___ TEXTAUSZUG

Protokoll der Sitzung vom 27.02.2013

Wir sagen sehr klar: Wo Maßstäbe gesetzt werden, wo Regeln gesetzt werden, müssen sie auch kontrolliert werden. Amazon ist ein Paradebeispiel dafür, dass mit besserer Kontrolle solche Zustände verhindert werden können.

(Beifall bei der SPD und dem BÜNDNIS 90/DIE GRÜNEN)

Das gilt letztlich auch für Ihren Punkt 5, weil Sie dort nur den einen Teil der Entwicklung am Arbeitsmarkt beschreiben, den Beschäftigungsaufbau. Das ist schön und gut, aber das ändert nichts daran, dass wir gleichzeitig eine Reihe von Problemen am Arbeitsmarkt haben.

Zu denen will ich in meinem zweiten Teil kommen, auch in Anwesenheit einer Reihe von Betriebsräten, mit denen wir eben eine längere Runde hatten, im Übrigen nicht zum ersten Mal, weil wir mit Betriebsräten aus Hessen seit etwa zwei Jahren in regelmäßigen Abständen ins Gespräch kommen.

Das gilt beispielsweise für den Betriebsrat von Nestlé Waters, einer Firma aus dem Landkreis Limburg-Weilburg, die derzeit vor der Schließung steht, weil sich die Geschäftsleitung weigert, sich mit dem Thema Mehrwegverpackungen zu beschäftigen. Aufgrund der Lücken, die bestimmte Gesetze haben, tut sie alles dafür, dass die derzeitige Firmenstruktur kleingearbeitet wird, um die Ertragslage zu erhöhen, wobei etwa 30 Mitarbeiterinnen und Mitarbeiter vor dem Ende ihrer Beschäftigung stehen. Ich finde, dass das ein Thema ist, das uns angehen muss, auch wenn es eine sehr kleine Firma ist, allerdings eine ziemlich wichtige in Löhnberg.

Das gilt zweitens auch für den anwesenden Betriebsrat von Vodafone, einem Unternehmen, das im Moment uns als Landespolitik durchaus gemeinsam – das will ich ausdrücklich sagen – damit konfrontiert, dass man den Standort im Kern kleinarbeiten will. Im Übrigen ist das kein Unternehmen, das mit dem Rücken an der Wand steht. Vodafone hat im Moment einen ausgewiesenen Gewinn von 3,47 Milliarden € für das letzte Geschäftsjahr und will dennoch durch umfangreiche Personalmaßnahmen faktisch Personal abbauen.

______

## AUFGABE 1
Entnimm dem Sitzungsprotokoll oben wortgetreu den Abschnitt zwischen „(Beifall bei der“ und „ins Gespräch kommen.“, beide Stellen eingeschlossen.

___ QUELLENMATERIAL

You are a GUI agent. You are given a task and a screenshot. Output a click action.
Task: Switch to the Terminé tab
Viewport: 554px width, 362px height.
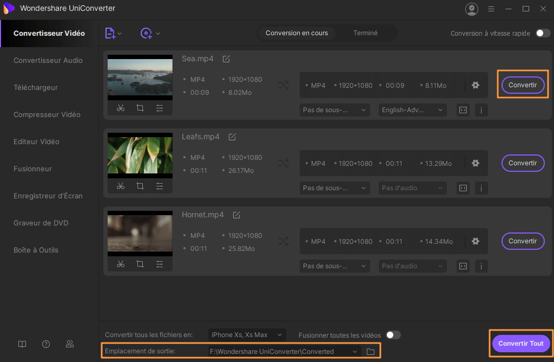pyautogui.click(x=366, y=33)
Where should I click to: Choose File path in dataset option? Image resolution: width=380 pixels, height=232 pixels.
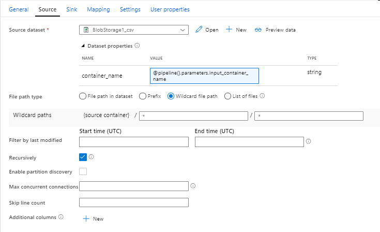click(x=83, y=96)
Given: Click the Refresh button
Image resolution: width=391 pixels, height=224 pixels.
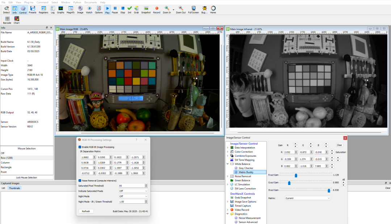Looking at the screenshot, I should (86, 211).
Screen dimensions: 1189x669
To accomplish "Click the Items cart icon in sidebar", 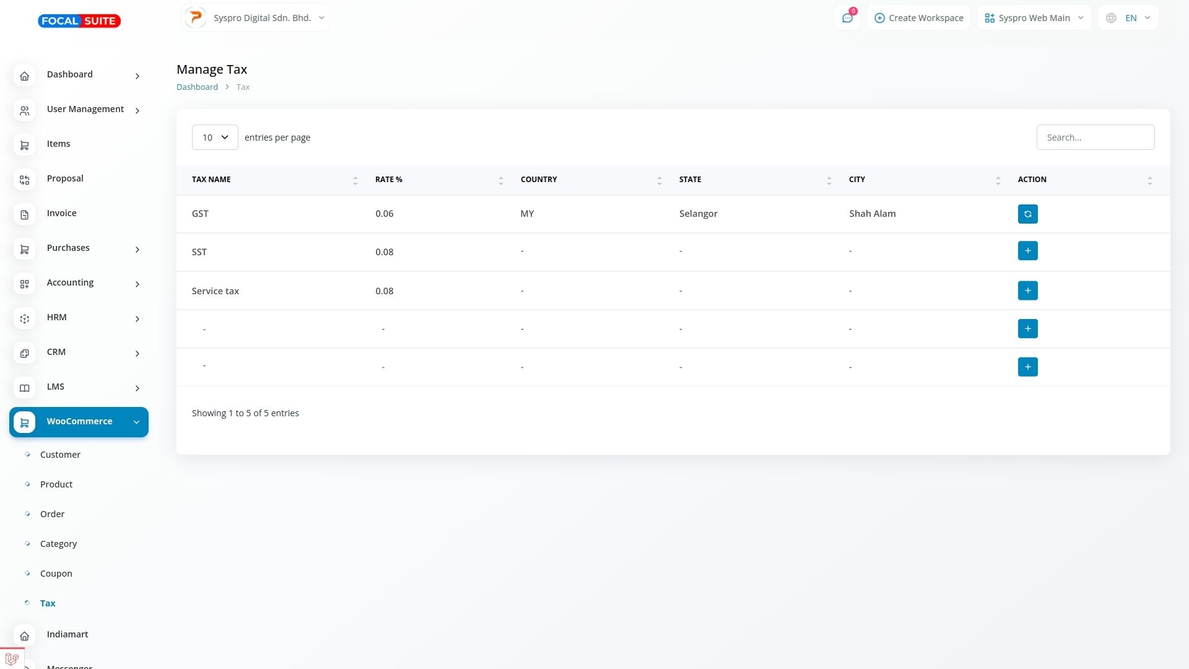I will (x=24, y=146).
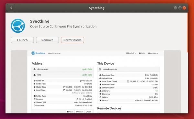Collapse the foto folder row
The image size is (194, 119).
(63, 75)
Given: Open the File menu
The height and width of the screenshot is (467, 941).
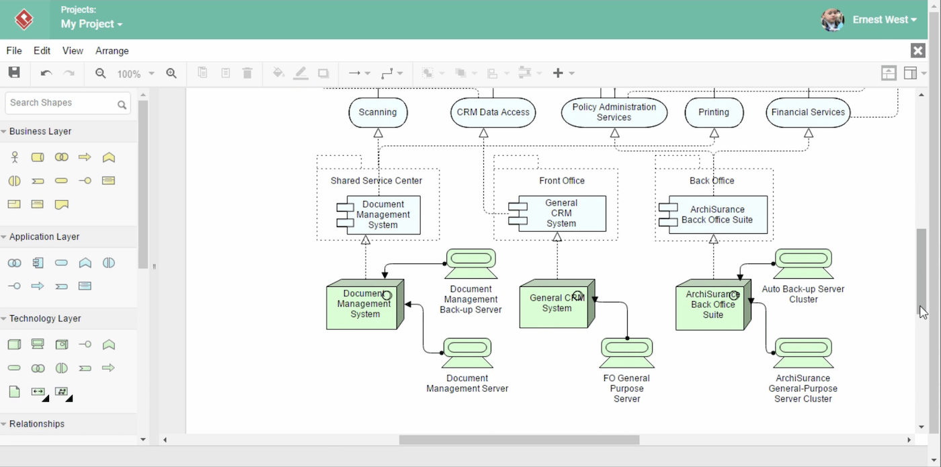Looking at the screenshot, I should 13,50.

______

## AUFGABE 2
Schreib die Einträge oben vom ersten Eintrag bis einschließlich der Zeile mit „Looking at the screenshot, I should (86, 211).“ unverändert ab. Lass dabei die Bilder weg.

## ANTWORT 1
(Beifall bei der SPD und dem BÜNDNIS 90/DIE GRÜNEN)

Das gilt letztlich auch für Ihren Punkt 5, weil Sie dort nur den einen Teil der Entwicklung am Arbeitsmarkt beschreiben, den Beschäftigungsaufbau. Das ist schön und gut, aber das ändert nichts daran, dass wir gleichzeitig eine Reihe von Problemen am Arbeitsmarkt haben.

Zu denen will ich in meinem zweiten Teil kommen, auch in Anwesenheit einer Reihe von Betriebsräten, mit denen wir eben eine längere Runde hatten, im Übrigen nicht zum ersten Mal, weil wir mit Betriebsräten aus Hessen seit etwa zwei Jahren in regelmäßigen Abständen ins Gespräch kommen.

## ANTWORT 2
You are a GUI agent. You are given a task and a screenshot. Output a click action.
Task: Switch to the Terminé tab
Viewport: 554px width, 362px height.
pyautogui.click(x=366, y=33)
Where should I click to: Choose File path in dataset option? Image resolution: width=380 pixels, height=232 pixels.
click(x=83, y=96)
Given: Click the Refresh button
Image resolution: width=391 pixels, height=224 pixels.
Looking at the screenshot, I should (86, 211).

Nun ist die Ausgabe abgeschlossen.